VARSOVIE: L'ambassadeur des Etats-Unis à Varsovie a annoncé jeudi la rupture de "tout échange" avec le président de la chambre basse du Parlement polonais, qualifiant d'"insultes" ses propos sur son refus de soutenir Donald Trump pour le Prix Nobel de la Paix.

"Nous ne permettrons à personne de nuire aux relations américano-polonaises ni de manquer de respect à (Donald Trump) qui a tant fait pour la Pologne et le peuple polonais", a écrit l'ambassadeur Tom Rose sur X.

Le Premier ministre, Donald Tusk, a réagi aussitôt aux déclarations de l'ambassadeur, insistant sur le fait que "les alliés devraient se respecter et non pas se faire la morale".

Lundi, le président de la Diète polonaise, Wlodzimierz Czarzasty, a fustigé une proposition conjointe américano-israélienne visant à soutenir la candidature de M. Trump au prix Nobel de la paix.

"Je ne soutiendrai pas la motion en faveur d'un prix Nobel de la paix pour le président Trump, parce qu'il ne le mérite pas", a alors déclaré M. Czarzasty.

Il a estimé que plutôt que se rapprocher davantage de la Maison-Blanche, la Pologne devrait "renforcer les alliances existantes" telles que l'OTAN, l'ONU et l'OMS.

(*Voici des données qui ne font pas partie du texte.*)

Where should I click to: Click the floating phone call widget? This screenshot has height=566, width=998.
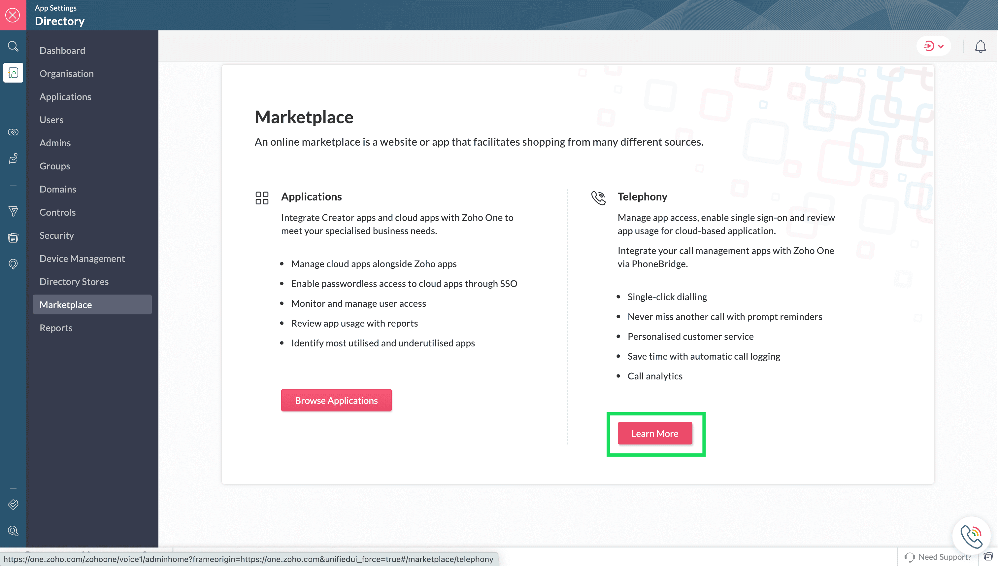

Il a critiqué M. Trump, notamment pour l'imposition de tarifs douaniers aux pays européens, ses menaces d'annexer le Groenland ou ses affirmations selon lesquelles les alliés des Etats-Unis au sein de l'OTAN, dont la Pologne, seraient "restés un peu loin des lignes de front" pendant la guerre en Afghanistan.

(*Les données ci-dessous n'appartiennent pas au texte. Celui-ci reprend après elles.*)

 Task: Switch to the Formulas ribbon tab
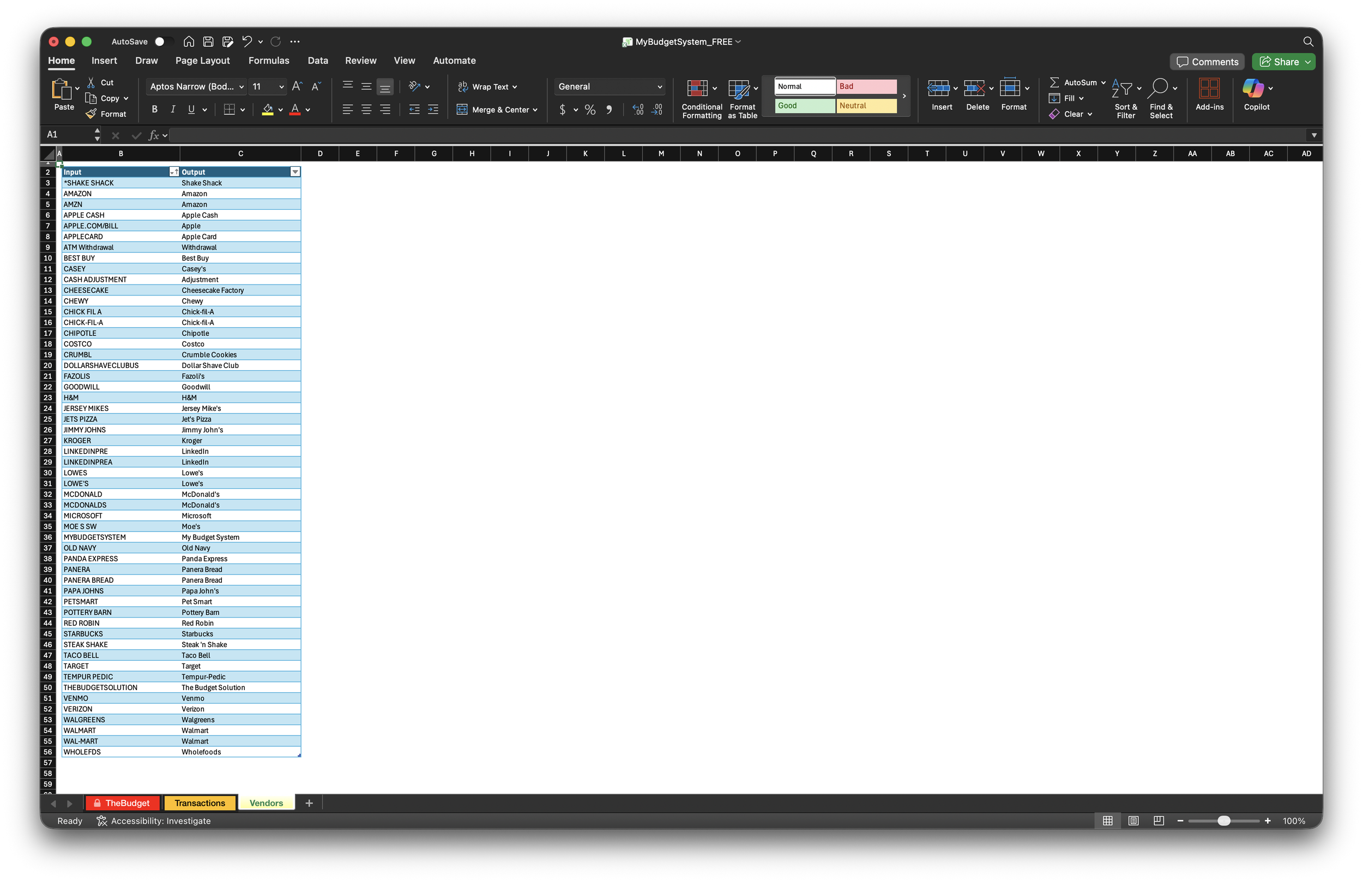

"C'est une violation de la politique des principes et des valeurs, souvent une violation du droit international", a déclaré M. Czarzasty.

Fin janvier, avec plusieurs autres hauts responsables polonais, M. Czarzasty a dénoncé des propos du président Trump selon lesquels les États-Unis "n’avaient jamais besoin" des alliés de l'OTAN.

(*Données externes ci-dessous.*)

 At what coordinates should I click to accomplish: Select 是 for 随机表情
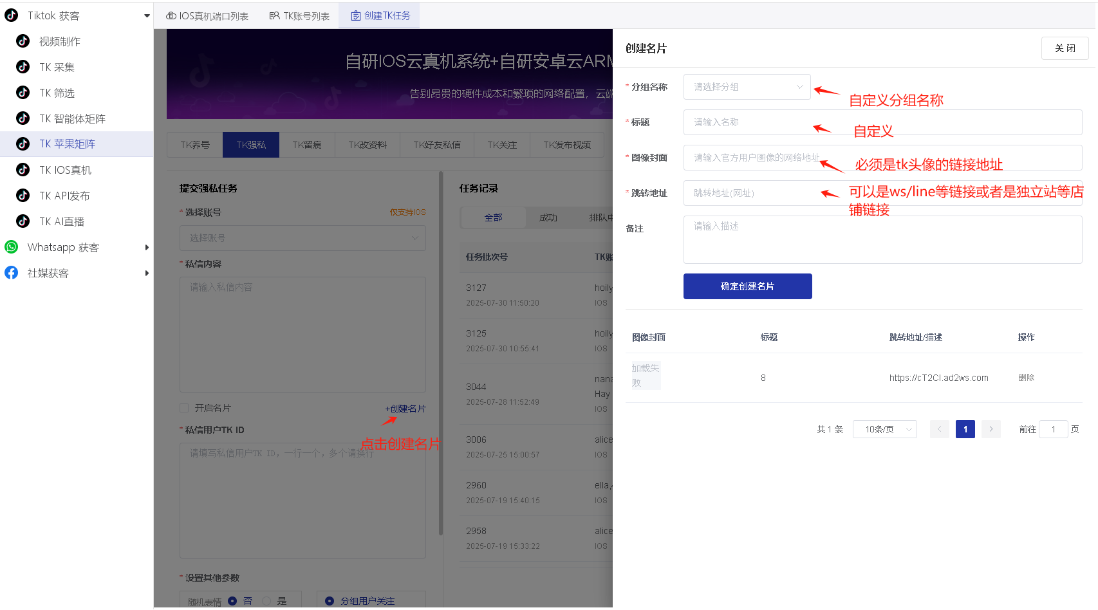(266, 600)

Il a qualifié ces affirmations de "scandaleuses".

Quarante-trois soldats polonais sont morts au sein de la coalition de l’OTAN dirigée par les Etats-Unis en Afghanistan.

Jeudi, le président de la Diète a soutenu ses propos.

"Conformément à mes valeurs, j'ai défendu les soldats polonais engagés dans des missions et je n'ai pas soutenu la candidature du président @realDonaldTrump au prix Nobel de la paix", a-t-il déclaré sur X, accueillant "avec regret" la déclaration de l'ambassadeur.

M. Czarzasty dirige le parti La Nouvelle Gauche, membre de la coalition gouvernementale pro-européenne du Premier ministre Donald Tusk, avec laquelle M. Rose a déclaré entretenir "d'excellentes relations".

Cette coalition est confrontée à une cohabitation difficile avec le président conservateur-nationaliste Karol Nawrocki, fervent soutien de M. Trump.